|AP Photo/The Public Theater, Stan Barouh|
Agony, ecstasy, Daisey: Monologist and sometime Op-Ed writer Mike Daisey takes to the New York stage in “The Agony and Ecstasy of Steve Jobs.”
Writer and performer Mike Daisey isn’t dropping his current act, “The Agony and the Ecstasy of Steve Jobs,” in light of his titular character’s recent exit from the world stage, but he has been obliged to make some formatting tweaks.
As Daisey, who drew intense reactions with his New York Times Op-Ed piece directly after Jobs’ death, sees it, the dark sides to his meditation on the man who grew Apple Inc. into the global tech empire it is today haven’t gone away just because Jobs passed away. In fact, they point to bigger concerns about users’ sometimes willfully blind love of sexy gadgetry and about the human costs of Apple’s corporate policy. Daisey did his own research for his monologue, which he’s now rebooting every night over the next month for a stint at New York’s Public Theater. —KA
AP via Yahoo! News:
“In a profound way, this will reinvent the monologue,” Daisey says. “The context of it shifts so much that it will be like blowing a wind through it. I think it’s going to stir up a lot of things.”
While the piece specifically targets Apple, most of what he discovered is applicable to all high-tech manufacturers. Daisey has performed the new monologue for some 50,000 people from Seattle to Washington, D.C., and it is now at The Public Theater until mid-November.

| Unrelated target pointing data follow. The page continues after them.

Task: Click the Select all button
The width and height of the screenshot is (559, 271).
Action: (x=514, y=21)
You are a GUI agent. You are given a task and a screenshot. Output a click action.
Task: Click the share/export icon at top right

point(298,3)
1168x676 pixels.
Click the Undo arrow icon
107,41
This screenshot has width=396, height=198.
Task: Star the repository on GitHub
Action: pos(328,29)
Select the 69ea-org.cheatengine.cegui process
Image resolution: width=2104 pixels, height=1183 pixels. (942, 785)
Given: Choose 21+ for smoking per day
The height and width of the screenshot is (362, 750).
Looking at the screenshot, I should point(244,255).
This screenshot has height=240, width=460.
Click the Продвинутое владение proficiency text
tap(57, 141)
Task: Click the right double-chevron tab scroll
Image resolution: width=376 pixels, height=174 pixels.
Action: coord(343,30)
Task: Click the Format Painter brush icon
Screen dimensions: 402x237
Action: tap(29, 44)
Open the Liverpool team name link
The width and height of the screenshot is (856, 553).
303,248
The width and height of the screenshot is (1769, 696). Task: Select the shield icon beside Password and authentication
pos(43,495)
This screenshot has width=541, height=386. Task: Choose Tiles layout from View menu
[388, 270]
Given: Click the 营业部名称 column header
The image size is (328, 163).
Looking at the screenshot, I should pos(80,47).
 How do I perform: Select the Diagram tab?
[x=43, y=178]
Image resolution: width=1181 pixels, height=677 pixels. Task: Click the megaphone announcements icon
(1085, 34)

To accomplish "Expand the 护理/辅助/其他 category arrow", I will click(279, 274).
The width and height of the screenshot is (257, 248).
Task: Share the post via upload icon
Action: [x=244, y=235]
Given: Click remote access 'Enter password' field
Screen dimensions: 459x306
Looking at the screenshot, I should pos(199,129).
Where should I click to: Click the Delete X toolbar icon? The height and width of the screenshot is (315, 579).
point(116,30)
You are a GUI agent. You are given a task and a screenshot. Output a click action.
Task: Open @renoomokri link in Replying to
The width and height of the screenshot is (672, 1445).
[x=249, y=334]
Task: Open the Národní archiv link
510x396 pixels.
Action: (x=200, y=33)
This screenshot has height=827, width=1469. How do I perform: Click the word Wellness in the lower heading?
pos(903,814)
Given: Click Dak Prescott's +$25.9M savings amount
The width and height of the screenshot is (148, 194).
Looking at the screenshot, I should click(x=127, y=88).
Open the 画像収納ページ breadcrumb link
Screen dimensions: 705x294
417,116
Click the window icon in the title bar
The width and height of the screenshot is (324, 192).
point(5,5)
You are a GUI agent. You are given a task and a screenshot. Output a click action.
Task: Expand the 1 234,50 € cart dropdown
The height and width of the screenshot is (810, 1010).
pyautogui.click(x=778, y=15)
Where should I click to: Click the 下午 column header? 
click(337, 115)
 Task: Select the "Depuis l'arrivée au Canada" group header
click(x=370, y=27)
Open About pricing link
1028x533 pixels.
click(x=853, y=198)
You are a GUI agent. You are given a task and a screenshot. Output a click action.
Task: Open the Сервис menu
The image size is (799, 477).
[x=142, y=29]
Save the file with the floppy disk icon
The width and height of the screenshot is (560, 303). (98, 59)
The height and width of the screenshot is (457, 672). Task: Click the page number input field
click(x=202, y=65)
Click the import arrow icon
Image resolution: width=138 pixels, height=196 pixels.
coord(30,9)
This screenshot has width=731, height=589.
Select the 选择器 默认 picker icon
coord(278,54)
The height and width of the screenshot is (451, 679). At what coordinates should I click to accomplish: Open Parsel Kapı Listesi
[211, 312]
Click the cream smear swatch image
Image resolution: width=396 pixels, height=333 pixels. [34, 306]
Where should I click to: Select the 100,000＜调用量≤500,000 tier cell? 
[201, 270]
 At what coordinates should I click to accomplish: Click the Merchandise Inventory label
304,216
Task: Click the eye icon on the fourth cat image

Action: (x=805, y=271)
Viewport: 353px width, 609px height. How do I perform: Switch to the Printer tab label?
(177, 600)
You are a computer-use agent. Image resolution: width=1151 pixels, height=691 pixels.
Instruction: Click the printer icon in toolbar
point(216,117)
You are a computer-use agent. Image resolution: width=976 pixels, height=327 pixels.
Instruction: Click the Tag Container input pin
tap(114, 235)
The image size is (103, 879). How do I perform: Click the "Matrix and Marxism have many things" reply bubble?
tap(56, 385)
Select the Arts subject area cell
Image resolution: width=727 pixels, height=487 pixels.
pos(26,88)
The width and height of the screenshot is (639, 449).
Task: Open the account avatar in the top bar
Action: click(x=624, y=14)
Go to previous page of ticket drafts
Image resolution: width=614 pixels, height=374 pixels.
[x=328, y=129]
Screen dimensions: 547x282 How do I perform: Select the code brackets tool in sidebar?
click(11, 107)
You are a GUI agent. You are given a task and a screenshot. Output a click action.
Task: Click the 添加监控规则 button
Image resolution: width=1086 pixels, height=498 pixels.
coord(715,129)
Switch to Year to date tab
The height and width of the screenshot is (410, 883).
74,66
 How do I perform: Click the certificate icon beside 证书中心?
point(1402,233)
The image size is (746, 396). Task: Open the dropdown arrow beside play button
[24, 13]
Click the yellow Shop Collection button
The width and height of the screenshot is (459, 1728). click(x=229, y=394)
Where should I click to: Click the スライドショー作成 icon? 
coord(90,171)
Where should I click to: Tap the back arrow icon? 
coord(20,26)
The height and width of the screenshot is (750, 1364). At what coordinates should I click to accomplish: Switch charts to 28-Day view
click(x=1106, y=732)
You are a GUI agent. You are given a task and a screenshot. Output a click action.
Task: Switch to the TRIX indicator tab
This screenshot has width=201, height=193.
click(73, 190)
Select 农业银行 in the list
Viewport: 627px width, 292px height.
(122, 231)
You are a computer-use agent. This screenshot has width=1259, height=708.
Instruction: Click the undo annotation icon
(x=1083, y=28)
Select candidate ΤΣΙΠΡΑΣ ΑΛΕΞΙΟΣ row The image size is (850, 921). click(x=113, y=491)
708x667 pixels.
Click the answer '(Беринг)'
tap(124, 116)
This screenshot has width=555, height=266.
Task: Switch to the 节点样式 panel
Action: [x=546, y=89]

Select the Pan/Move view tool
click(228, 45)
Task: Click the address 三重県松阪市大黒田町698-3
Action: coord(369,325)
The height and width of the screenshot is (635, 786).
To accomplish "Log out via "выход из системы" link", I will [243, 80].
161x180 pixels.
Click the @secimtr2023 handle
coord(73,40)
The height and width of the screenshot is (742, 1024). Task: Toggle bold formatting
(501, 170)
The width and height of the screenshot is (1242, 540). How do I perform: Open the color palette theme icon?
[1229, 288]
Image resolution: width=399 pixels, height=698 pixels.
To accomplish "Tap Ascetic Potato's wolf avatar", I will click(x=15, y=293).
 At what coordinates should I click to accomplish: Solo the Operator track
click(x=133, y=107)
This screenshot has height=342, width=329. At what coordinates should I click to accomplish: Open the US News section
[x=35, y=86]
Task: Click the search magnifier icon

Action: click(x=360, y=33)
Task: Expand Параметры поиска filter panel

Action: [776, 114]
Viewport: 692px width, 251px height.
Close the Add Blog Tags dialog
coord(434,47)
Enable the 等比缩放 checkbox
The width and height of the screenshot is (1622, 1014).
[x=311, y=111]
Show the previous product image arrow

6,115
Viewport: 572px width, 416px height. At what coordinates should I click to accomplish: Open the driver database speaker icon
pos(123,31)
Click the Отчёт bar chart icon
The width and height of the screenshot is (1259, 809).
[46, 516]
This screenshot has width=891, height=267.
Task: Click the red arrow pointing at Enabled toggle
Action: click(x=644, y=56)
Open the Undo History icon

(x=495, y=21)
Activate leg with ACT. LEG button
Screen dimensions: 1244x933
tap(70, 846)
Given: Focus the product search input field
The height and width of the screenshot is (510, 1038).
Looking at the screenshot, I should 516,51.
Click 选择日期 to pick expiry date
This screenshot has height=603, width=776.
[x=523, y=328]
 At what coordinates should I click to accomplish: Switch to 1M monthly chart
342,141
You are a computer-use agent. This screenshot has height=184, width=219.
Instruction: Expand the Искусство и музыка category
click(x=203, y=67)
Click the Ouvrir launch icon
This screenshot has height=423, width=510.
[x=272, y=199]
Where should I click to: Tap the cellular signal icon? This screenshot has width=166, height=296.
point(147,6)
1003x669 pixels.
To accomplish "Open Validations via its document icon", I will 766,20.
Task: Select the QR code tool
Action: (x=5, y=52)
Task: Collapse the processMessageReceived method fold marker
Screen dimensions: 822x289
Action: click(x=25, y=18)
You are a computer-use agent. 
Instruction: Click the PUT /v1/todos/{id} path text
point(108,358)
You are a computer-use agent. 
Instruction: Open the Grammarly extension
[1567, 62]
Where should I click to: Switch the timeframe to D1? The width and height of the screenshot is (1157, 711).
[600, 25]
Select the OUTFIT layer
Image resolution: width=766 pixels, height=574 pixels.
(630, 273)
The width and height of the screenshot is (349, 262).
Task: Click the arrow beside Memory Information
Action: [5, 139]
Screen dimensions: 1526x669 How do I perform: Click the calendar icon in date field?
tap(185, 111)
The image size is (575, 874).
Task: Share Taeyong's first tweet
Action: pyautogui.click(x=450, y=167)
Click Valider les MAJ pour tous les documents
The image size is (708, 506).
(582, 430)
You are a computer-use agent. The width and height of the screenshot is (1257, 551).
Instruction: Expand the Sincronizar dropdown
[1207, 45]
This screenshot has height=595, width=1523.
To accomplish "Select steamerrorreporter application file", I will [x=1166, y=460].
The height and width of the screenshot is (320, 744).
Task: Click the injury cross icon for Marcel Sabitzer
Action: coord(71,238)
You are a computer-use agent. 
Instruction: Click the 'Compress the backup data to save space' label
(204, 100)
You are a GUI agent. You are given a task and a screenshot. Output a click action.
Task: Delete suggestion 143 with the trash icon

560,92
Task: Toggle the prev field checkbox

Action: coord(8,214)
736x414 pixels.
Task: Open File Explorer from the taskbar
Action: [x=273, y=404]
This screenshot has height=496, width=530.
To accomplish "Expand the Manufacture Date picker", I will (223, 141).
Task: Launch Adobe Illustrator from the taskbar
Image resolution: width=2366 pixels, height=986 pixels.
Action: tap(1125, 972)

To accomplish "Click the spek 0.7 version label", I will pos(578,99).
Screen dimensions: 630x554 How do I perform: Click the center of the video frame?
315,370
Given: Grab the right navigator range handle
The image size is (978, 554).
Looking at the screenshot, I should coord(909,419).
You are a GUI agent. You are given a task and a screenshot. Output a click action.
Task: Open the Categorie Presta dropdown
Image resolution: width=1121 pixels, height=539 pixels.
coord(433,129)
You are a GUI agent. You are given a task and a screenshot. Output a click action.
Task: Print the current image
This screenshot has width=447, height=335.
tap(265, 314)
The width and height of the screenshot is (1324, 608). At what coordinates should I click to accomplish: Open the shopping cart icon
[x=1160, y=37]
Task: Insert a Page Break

The death of Jobs hasn’t prompted Daisey to pull any punches. While he considers the man a visionary, he also calls him a “brutal tyrant” who “failed to think different about anything.”
“When the design is really good, it connects to the human and actually creates empathy with the devices, so it’s really absurd how there’s no empathy between the people running the company and their own workers,” says Daisey.
Jean-Michele Gregory, Daisey’s frequent director and also his wife, says her husband’s sense of betrayal is heightened by his great respect for Apple and his belief that Jobs could have fundamentally changed the lives of his workers but chose not to.
“Steve Jobs really was a hero to Mike and I think there was a part of him that really hoped that perhaps the fact of this monologue might actually cause Steve to change the way that he practices business,” she says.